Read the following text, copy it to your Student Blog and underline hedges.

Note: ‘can’ has different meanings.

The Difference Between Knowledge and Skills: Knowing Does Not Make You Skilled

It is thought that knowledge is information acquired through sensory input: Reading, watching, listening, touching, etc. The concept of knowledge probably refers to familiarity with factual information and theoretical concepts. Knowledge can be transferred from one person to another or it can be self-acquired through observation and study.

There are many reasons to believe that skills, however, refer to the ability to apply knowledge to specific situations. Skills are developed through practice to some extent, through a combination of sensory input and output. As an example, on the basis of studies in several countries social skills are developed through interaction with people by observing, listening, and speaking with them. To our knowledge trial and error is probably the best way to achieve skills mastery.

To make it simple, knowledge is said to be theoretical and skills are said to be practical. You can know all the rules of a sport, know all the teams and all players, know all the statistics, but this only makes you knowledgeable about this sport; it does not make you any good at it. It is our view that to become good at a sport you must play it, practice its techniques, and improve your skills through experience. You don’t need to know all the teams or all the players to practice a sport and you can easily learn the rules as you play, through trial and error.
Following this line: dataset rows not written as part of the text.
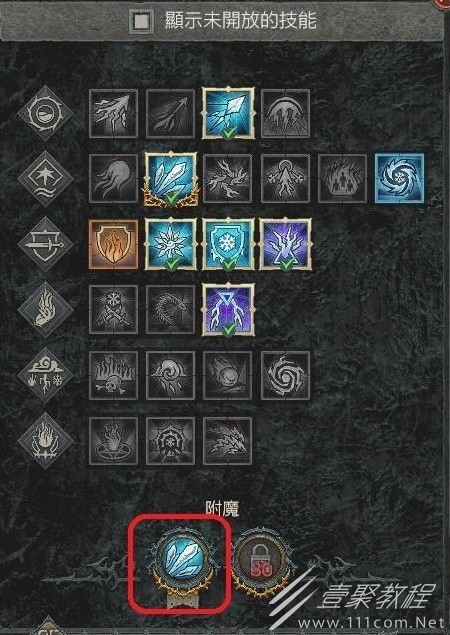This screenshot has height=635, width=450.
Task: Pick the skull and flames Firewall skill
Action: (113, 375)
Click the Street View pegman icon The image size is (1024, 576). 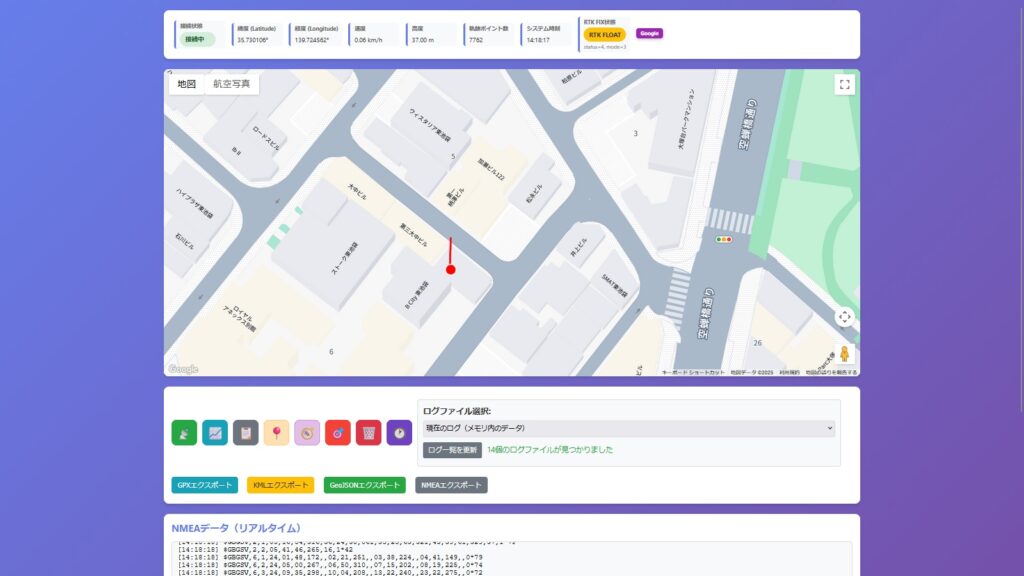[845, 354]
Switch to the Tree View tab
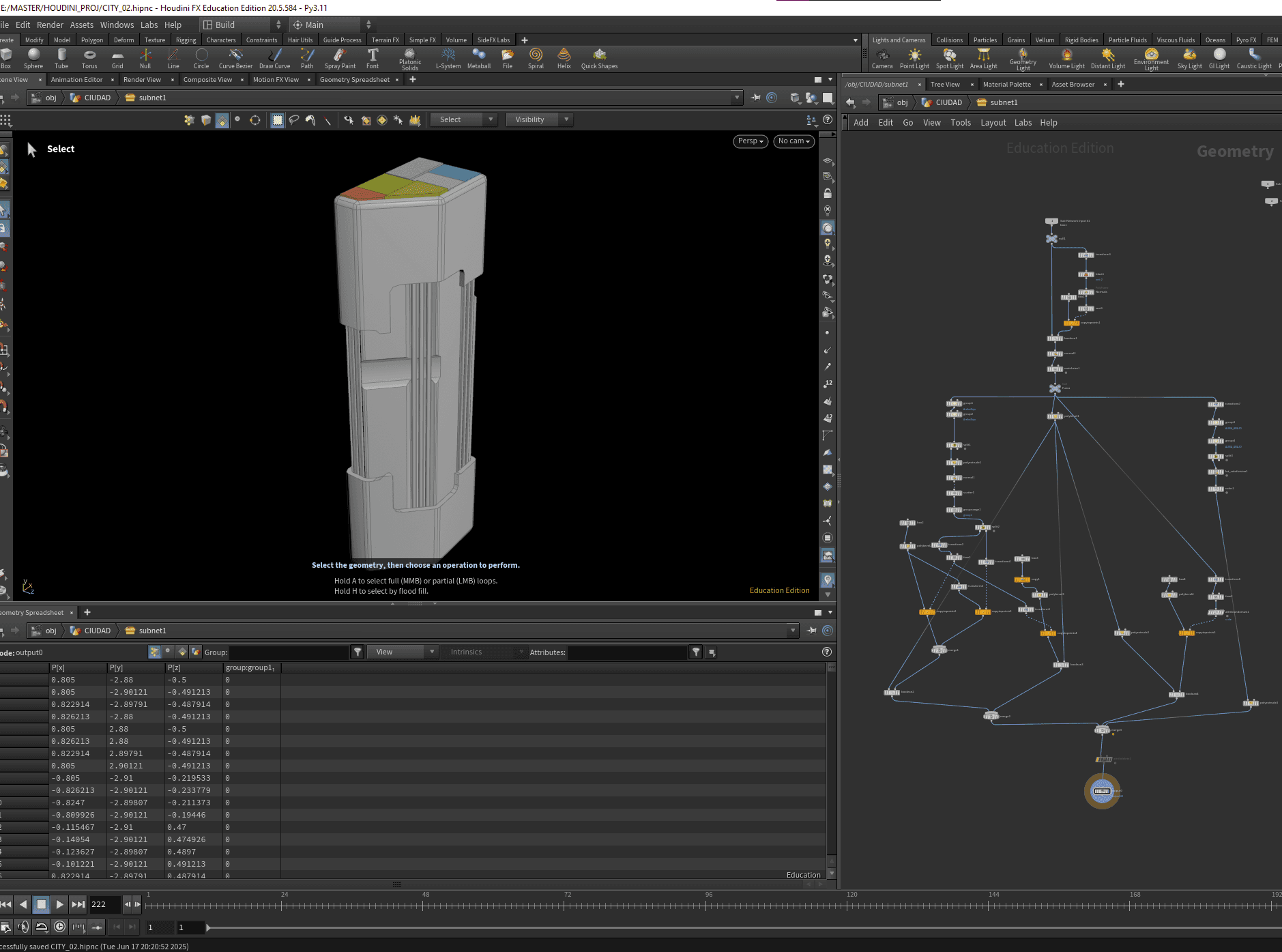The image size is (1282, 952). (945, 85)
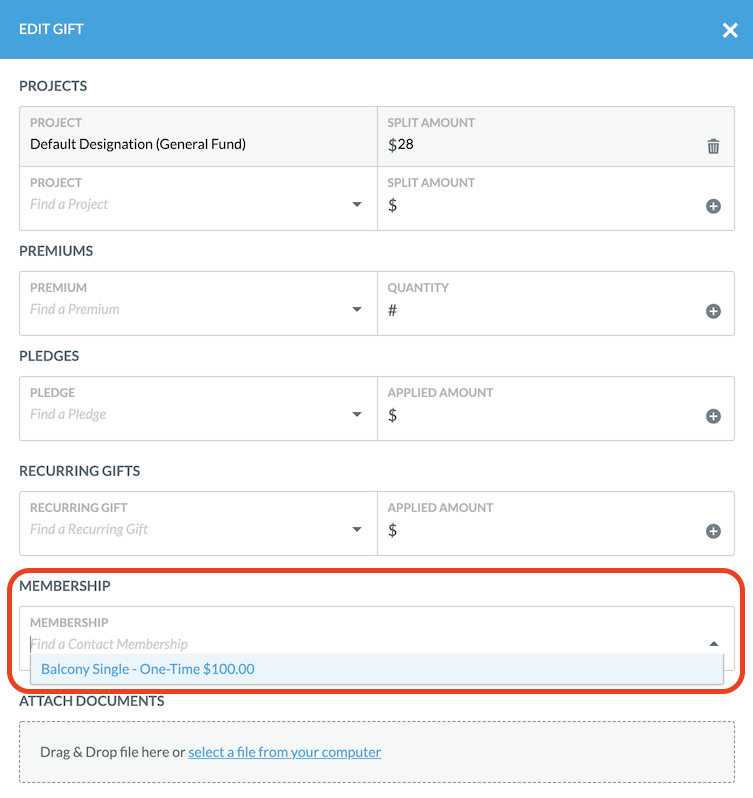
Task: Collapse the Contact Membership dropdown arrow
Action: pos(713,644)
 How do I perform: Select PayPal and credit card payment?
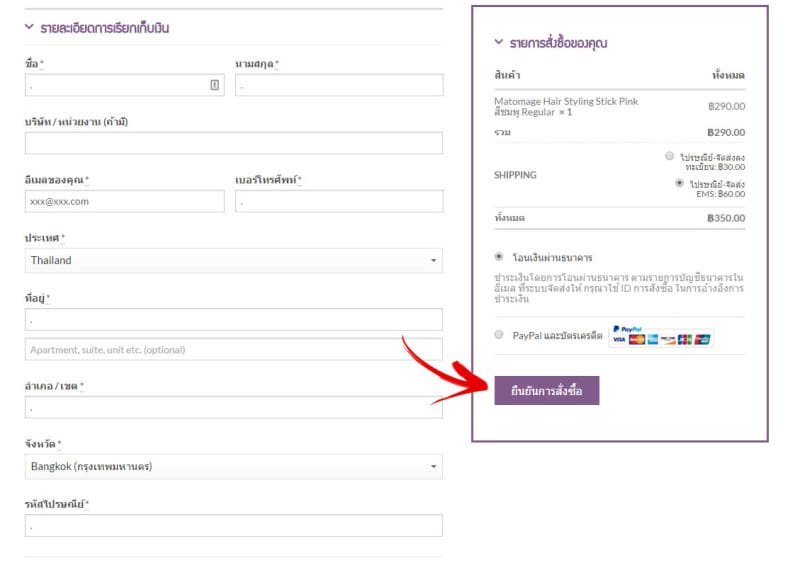pyautogui.click(x=499, y=336)
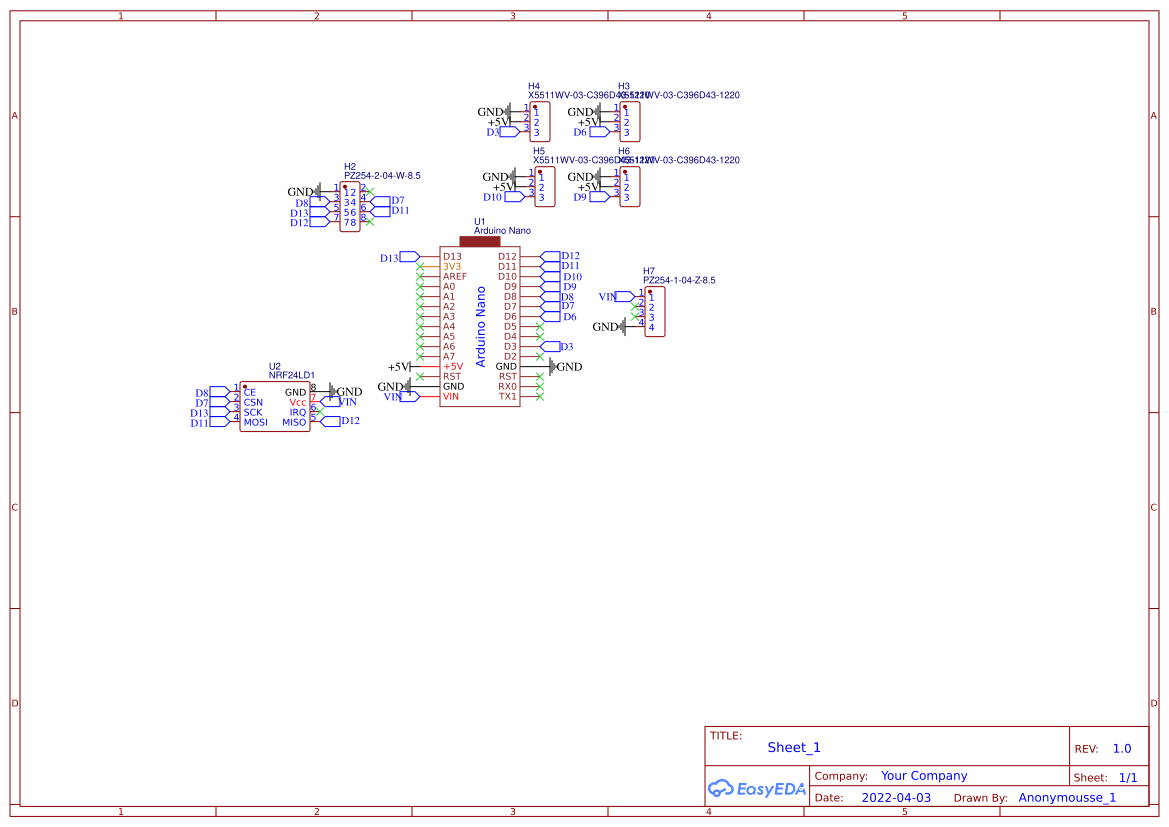Click the EasyEDA logo in title block
Screen dimensions: 1169x827
pos(757,789)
(Source: Guy Boulet (2015).

You should have underlined 11 words and phrases. If you are unsure about whether you have underlined the correct ones, discuss it with your fellow students.

Activity 2

Make a list of characteristics of a digitally competent student, that is, of a student who has access to and uses information and communication technologies, and has necessary knowledge, skills and attitudes towards using technology for study purposes effectively.

Your list should have 10 items. Then upload it to your Student Blog.

Activity 3

Make a list of (at least 10) criteria to be used for the evaluation of Internet information resources. It is a good idea to start by comparing reliable (with controlled content) and unreliable websites (with uncontrolled, open content).

Collaborate with your fellow students and then make a list. Once the list is ready, upload it to your Student Blog. These criteria should cover the following areas: Authority, Accuracy/Quality, Objectivity, Being up-to-date, Coverage.

Activity 4

Work together with three or four of your fellow students and make a list of different types of visual and a list of various (free) applications to be used for preparing them. You can mention examples of potential instructional uses.

Then upload it to your Student Blog. By comparing it with your fellow students’ versions, you can add more applications to your list.

Type of visual


Special uses

Mind map


Brainstorming, Organizing information













Activity 5

Choose 2 different chunks of content – something that is not easy to understand and/or memorize and transform them into visual content. It means you need to prepare 2 different visuals. You can prepare a concept map, a classification diagram, an infographic or whatever.

Forget all about using others’ idea. Try to be as creative as possible. It is not going to be easy, because it needs an absolutely different way of thinking. Suppose that you need to “teach” it to a fellow student, who has problems with understanding it.

Then upload it to your Student Blog.

Activity 6

Watch the short mock presentation and make a list of the mistakes the presenter has made. Don’t forget about the slides either.

When you are ready, upload it to your Student Blog.